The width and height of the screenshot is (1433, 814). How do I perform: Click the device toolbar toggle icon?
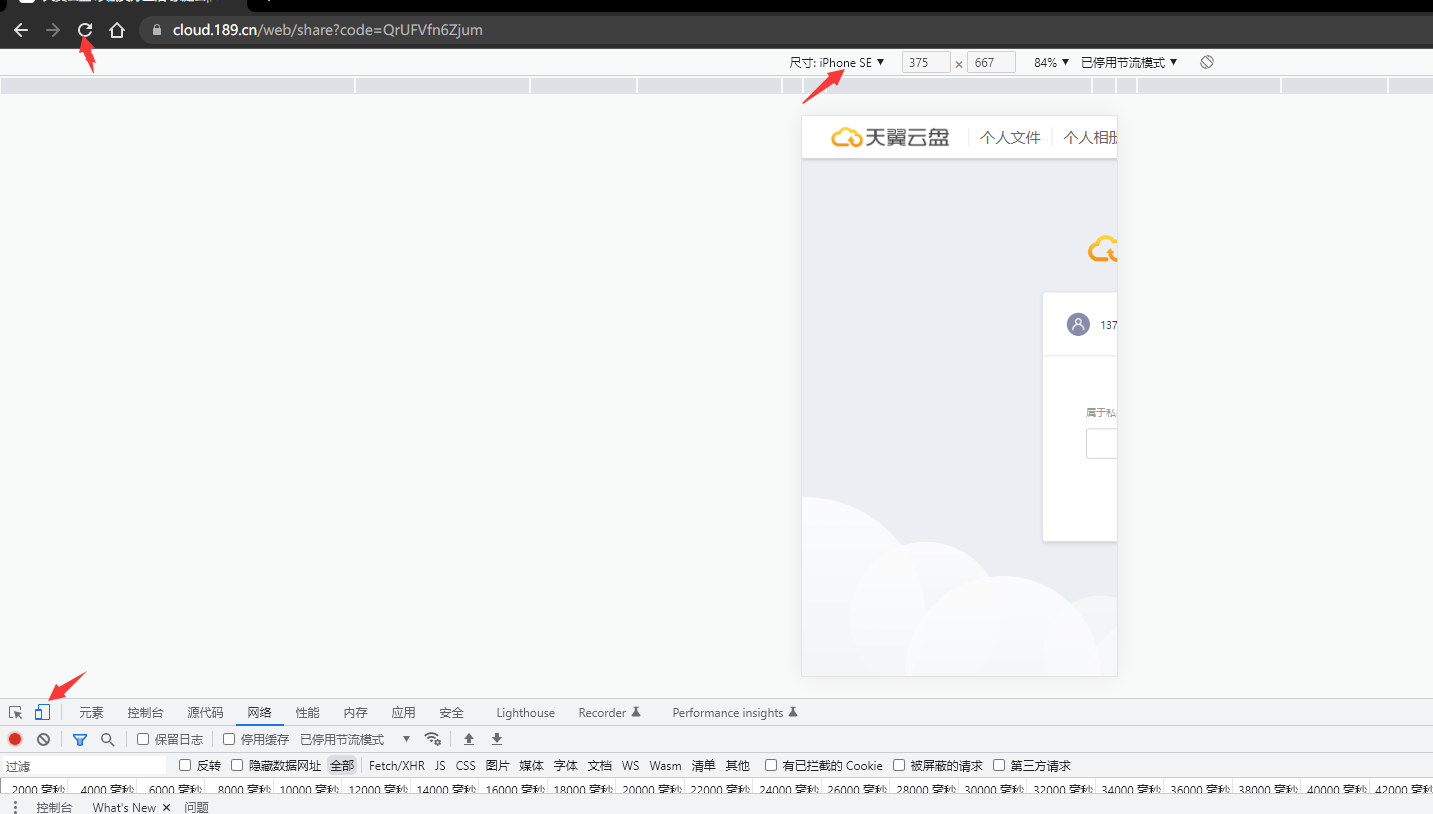click(x=42, y=711)
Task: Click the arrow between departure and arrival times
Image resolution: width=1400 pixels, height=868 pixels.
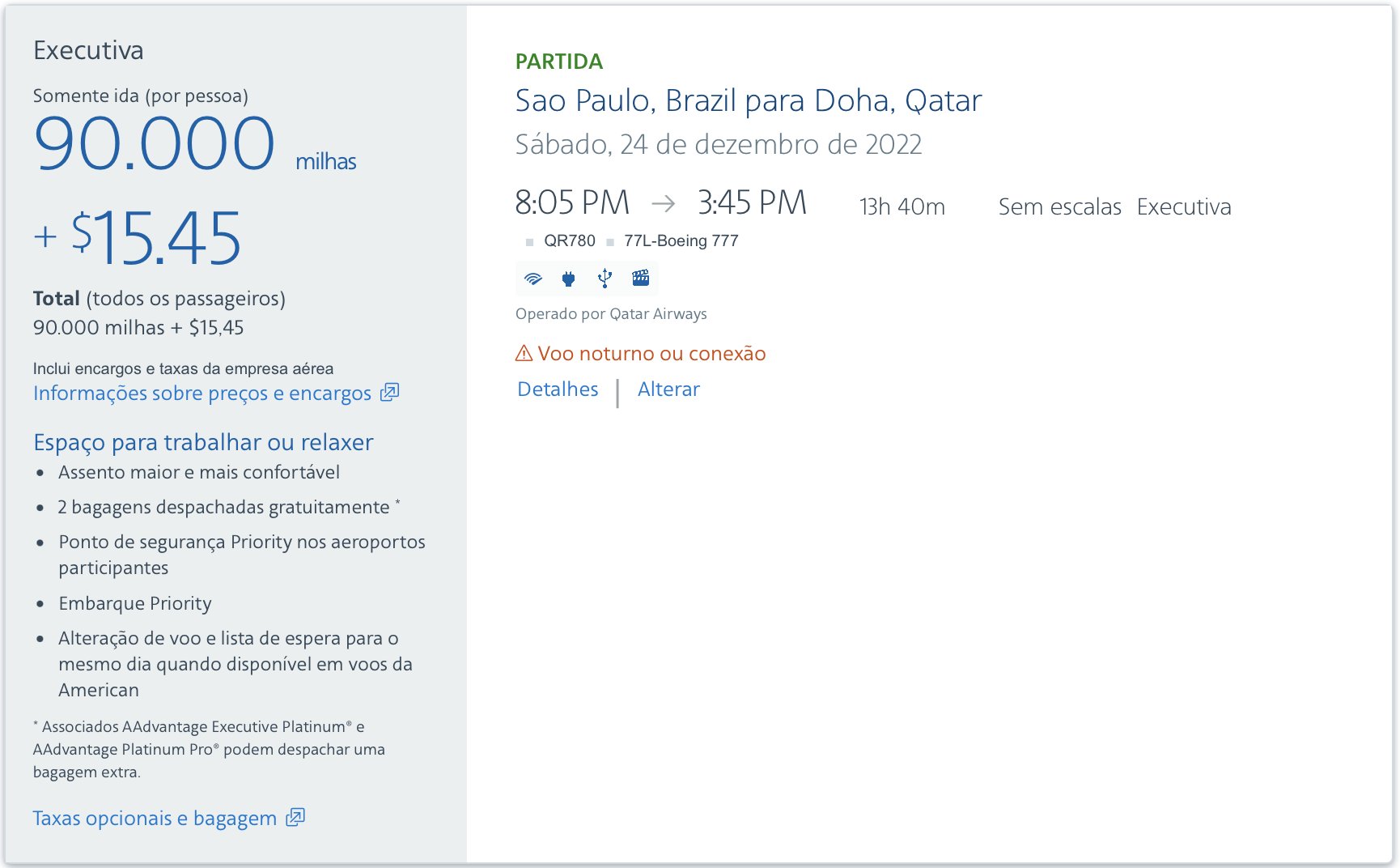Action: click(664, 203)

REQUIREMENT: The records above are to be transcribed exactly, with every picture left out.

RESPONSE TO THIS EXERCISE:
The width and height of the screenshot is (1433, 814). How do I perform: Click the device toolbar toggle icon?
click(x=42, y=711)
Task: Click the arrow between departure and arrival times
Image resolution: width=1400 pixels, height=868 pixels.
Action: click(664, 203)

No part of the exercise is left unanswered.